Towards an image-guided navigation system for rectal cancer
Roeland Eppenga is a PhD student in the department Nanobiophysics. (Co)Supervisors are prof.dr. T.J.M. Ruers from the faculty of Science and Technology, dr. J.A. Nijkamp from the Aarhus University and dr. K.F. D. Kuhlmann from NKI/Antoni van Leeuwenhoek hospital.
The standard treatment for rectal cancer is the surgical resection of the entire rectum with its surrounding fat. Despite this radical procedure, local recurrence may still occur in up to 10% of patients and is often due to incomplete resection of the tumor area. To better assess tumor borders, image-guided navigation (IGN) can be used.
A common form of IGN is where the surgeon uses tracked surgical tools that are visualized on a navigation screen in real-time, relative to a 3D anatomical model created from preoperative imaging. Within the abdominal space, the non-rigid rectum can easily move and deform which can strongly affect the navigation accuracy when the 3D model is not updated accordingly. Because high navigation accuracy is especially important around the tumor area, it was investigated if real-time tumor tracking, using electromagnetic (EM) trackers placed close or inside the tumor, can facilitate accurate real-time updates of the tumor position and orientation within the 3D model.
Using an IGN system with wired EM tumor tracking, surgeons assessed proximal rectal tumor borders with a low median error of 3mm.
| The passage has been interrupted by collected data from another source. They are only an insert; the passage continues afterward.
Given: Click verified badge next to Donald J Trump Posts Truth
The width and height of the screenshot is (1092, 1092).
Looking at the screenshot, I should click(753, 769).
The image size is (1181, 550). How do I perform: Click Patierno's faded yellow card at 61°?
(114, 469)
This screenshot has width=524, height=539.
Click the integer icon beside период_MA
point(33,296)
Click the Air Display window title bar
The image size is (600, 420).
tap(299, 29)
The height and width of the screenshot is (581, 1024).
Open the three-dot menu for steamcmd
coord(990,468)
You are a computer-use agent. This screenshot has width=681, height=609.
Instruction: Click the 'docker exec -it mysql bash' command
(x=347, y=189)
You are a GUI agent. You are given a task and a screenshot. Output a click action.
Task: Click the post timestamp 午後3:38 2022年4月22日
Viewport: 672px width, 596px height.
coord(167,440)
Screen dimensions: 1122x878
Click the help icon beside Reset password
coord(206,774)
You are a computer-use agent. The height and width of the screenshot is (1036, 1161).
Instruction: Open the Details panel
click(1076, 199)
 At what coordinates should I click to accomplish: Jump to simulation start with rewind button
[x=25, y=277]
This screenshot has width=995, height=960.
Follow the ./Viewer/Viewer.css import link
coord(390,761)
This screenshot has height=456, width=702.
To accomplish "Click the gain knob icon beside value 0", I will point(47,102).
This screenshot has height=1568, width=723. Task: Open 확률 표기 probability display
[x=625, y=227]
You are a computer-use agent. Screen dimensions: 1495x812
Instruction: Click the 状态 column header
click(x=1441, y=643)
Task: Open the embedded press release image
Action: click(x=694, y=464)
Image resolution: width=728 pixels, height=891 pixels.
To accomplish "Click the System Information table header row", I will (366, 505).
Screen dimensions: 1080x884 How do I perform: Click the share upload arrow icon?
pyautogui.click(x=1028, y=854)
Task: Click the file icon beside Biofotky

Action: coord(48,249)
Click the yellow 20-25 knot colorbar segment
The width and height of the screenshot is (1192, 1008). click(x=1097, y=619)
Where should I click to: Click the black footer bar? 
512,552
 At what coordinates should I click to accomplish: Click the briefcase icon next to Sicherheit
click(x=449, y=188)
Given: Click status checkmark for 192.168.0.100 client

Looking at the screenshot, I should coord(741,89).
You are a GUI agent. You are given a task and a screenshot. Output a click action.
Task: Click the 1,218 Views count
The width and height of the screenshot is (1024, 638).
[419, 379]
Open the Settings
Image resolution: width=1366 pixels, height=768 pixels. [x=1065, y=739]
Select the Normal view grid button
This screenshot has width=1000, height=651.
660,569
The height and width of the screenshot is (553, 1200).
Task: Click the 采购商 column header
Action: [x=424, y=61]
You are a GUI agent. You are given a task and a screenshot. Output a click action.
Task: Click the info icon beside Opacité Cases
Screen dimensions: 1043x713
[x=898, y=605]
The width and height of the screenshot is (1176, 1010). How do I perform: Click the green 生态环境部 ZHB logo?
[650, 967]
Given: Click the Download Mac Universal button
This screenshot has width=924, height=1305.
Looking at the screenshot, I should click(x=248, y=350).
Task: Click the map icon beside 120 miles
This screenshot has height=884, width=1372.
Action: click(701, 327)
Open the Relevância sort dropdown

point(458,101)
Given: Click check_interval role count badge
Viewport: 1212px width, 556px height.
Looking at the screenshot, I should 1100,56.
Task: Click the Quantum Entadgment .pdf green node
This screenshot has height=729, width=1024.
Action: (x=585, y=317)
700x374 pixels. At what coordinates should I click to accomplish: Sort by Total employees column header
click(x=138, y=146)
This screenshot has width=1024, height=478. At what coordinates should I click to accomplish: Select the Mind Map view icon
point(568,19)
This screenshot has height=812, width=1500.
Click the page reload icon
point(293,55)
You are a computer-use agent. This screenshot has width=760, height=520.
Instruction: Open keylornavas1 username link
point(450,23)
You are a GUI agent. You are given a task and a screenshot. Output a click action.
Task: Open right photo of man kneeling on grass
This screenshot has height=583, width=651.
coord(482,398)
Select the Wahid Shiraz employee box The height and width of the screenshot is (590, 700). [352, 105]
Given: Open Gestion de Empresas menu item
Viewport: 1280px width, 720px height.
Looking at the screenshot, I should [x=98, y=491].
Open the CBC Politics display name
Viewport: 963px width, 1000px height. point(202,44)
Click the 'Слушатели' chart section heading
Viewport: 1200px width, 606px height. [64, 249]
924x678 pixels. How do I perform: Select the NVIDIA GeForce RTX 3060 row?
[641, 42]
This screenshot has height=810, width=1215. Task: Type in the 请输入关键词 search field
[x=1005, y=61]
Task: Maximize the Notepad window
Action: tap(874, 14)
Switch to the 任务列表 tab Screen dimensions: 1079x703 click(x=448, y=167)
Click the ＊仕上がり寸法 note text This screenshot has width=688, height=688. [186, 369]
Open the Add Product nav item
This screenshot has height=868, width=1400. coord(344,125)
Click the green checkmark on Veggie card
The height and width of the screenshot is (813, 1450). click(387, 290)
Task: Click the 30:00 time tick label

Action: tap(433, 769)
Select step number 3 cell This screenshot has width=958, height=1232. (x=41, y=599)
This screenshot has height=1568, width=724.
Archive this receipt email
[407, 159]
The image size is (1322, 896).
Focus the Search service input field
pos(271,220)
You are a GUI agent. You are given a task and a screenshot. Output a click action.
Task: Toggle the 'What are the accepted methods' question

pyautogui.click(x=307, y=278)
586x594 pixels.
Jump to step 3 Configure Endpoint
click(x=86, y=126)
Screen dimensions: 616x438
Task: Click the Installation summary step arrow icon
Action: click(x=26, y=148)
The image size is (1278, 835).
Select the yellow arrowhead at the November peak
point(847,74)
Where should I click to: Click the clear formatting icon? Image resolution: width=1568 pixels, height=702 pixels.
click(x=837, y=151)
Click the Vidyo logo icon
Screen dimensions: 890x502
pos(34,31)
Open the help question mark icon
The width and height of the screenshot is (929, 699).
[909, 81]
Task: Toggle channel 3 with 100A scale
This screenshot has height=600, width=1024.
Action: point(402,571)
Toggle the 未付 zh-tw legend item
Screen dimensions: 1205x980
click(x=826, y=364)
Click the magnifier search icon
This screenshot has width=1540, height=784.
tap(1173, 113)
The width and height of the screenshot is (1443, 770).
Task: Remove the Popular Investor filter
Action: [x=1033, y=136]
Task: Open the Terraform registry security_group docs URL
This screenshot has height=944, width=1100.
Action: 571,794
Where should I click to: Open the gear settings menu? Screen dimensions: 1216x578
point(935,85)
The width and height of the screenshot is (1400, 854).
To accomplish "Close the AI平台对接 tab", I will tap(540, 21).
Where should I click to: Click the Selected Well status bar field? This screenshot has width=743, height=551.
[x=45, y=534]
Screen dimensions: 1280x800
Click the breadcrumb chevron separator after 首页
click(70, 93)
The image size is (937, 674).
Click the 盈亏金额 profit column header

The tracker placement and linking the tracking to the 3D model, however, took 30 minutes of intraoperative time. When using wireless trackers, that can be implanted before surgery, these steps can be done preoperatively after which the IGN system is ready for plug-and-play use in the operating room. Currently there is one commercially available wireless EM tracking system (WL-EMTS) used for tumor tracking but is designed for radiotherapy applications. It was investigated if this WL-EMTS can be used for IGN surgery as well. An IGN system was developed using the WL-EMTS for tumor tracking and an optical tracking system for tool tracking. With this IGN system it was possible to reduce the rate of incomplete resections of non-palpable breast phantom tumors by a factor of 3, compared to a clinically used wireless localization technique. Because the optical tracking system required line-of-sight between its camera and the surgical tools, the IGN system was upgraded to where the WL-EMTS tracked tumor ánd tools. Using this upgraded wireless IGN system, accurate navigated resections were possible on virtual lesions in ex vivo liver specimens, where surgeons cut with 0.1±2.3mm accuracy along a planned resection margin.
Ideally, the 3D model is projected onto the actual anatomy, such that the navigation screen can be omitted, improving usability. For laparoscopic surgeries this requires laparoscope camera calibration. In rectal surgery oblique-viewing laparoscopes are often used that allow for shifting the field of view by rotating their telescope without moving the laparoscope itself, which is especially useful in narrow operating areas. This telescope rotation, however, also changes camera parameters and would require recalibration of the laparoscope. To avoid recalibration upon telescope rotation, a camera model was developed modeling these parameter changes. The model was tested on two oblique-viewing laparoscope types and the results showed accurate reprojections of about 4 pixels (0.4mm) accuracy, independent on telescope rotation.